All lines from the one containing "At what coordinates should I click to accomplish: Click" to the end of the material are to be given again exactly; leave out every line before it.

==========

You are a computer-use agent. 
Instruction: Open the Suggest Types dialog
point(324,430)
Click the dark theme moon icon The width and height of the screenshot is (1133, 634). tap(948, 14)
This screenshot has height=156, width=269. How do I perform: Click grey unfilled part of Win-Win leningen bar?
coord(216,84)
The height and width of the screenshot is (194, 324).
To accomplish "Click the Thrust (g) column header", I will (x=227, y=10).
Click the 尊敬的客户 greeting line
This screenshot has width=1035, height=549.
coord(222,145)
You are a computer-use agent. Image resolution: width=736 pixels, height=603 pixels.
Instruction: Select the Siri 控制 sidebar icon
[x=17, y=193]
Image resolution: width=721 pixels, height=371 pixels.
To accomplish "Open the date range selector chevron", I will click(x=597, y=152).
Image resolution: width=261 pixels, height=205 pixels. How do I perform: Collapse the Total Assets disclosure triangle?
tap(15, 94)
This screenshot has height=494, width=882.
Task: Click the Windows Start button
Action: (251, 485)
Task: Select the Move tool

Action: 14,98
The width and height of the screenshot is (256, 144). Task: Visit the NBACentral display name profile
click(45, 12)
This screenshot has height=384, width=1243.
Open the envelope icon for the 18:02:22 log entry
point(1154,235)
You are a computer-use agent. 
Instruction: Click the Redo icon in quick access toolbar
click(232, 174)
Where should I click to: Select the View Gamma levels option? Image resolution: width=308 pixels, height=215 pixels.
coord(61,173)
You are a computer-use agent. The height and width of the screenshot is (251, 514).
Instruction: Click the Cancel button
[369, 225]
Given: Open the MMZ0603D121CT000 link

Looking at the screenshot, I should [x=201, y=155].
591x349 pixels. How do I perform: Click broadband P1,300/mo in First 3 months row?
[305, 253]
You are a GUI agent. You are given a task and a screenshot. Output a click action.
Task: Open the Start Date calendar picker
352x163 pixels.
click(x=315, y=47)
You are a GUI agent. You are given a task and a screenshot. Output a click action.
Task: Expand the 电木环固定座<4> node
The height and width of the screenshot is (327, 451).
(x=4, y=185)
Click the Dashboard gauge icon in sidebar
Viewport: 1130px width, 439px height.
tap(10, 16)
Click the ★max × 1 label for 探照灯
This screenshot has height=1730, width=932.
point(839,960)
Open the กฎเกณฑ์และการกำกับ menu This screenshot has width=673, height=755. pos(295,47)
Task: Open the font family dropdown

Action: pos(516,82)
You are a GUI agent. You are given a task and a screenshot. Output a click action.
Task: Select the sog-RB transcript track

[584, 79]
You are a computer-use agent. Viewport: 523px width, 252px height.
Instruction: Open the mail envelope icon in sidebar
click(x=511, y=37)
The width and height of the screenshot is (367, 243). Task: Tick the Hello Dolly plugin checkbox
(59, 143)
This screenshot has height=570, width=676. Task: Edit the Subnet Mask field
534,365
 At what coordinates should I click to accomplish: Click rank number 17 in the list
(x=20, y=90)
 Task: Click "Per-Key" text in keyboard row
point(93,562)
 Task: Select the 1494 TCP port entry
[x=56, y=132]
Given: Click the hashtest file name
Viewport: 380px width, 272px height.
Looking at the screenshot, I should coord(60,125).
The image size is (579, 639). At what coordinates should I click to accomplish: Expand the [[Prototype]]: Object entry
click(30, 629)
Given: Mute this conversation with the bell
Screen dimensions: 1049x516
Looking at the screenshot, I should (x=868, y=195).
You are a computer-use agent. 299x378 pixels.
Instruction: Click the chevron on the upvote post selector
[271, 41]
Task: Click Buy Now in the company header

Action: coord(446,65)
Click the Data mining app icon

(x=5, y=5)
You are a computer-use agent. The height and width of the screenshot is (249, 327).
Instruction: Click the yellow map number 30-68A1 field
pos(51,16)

==========

▶ [RESPONSE AREA]
 At what coordinates should I click to accomplish: Click rank number 17 in the list
(x=20, y=90)
 Task: Click "Per-Key" text in keyboard row
point(93,562)
 Task: Select the 1494 TCP port entry
[x=56, y=132]
Given: Click the hashtest file name
Viewport: 380px width, 272px height.
Looking at the screenshot, I should coord(60,125).
The image size is (579, 639). At what coordinates should I click to accomplish: Expand the [[Prototype]]: Object entry
click(30, 629)
Given: Mute this conversation with the bell
Screen dimensions: 1049x516
Looking at the screenshot, I should (x=868, y=195).
You are a computer-use agent. 299x378 pixels.
Instruction: Click the chevron on the upvote post selector
[271, 41]
Task: Click Buy Now in the company header

Action: coord(446,65)
Click the Data mining app icon

(x=5, y=5)
You are a computer-use agent. The height and width of the screenshot is (249, 327).
Instruction: Click the yellow map number 30-68A1 field
pos(51,16)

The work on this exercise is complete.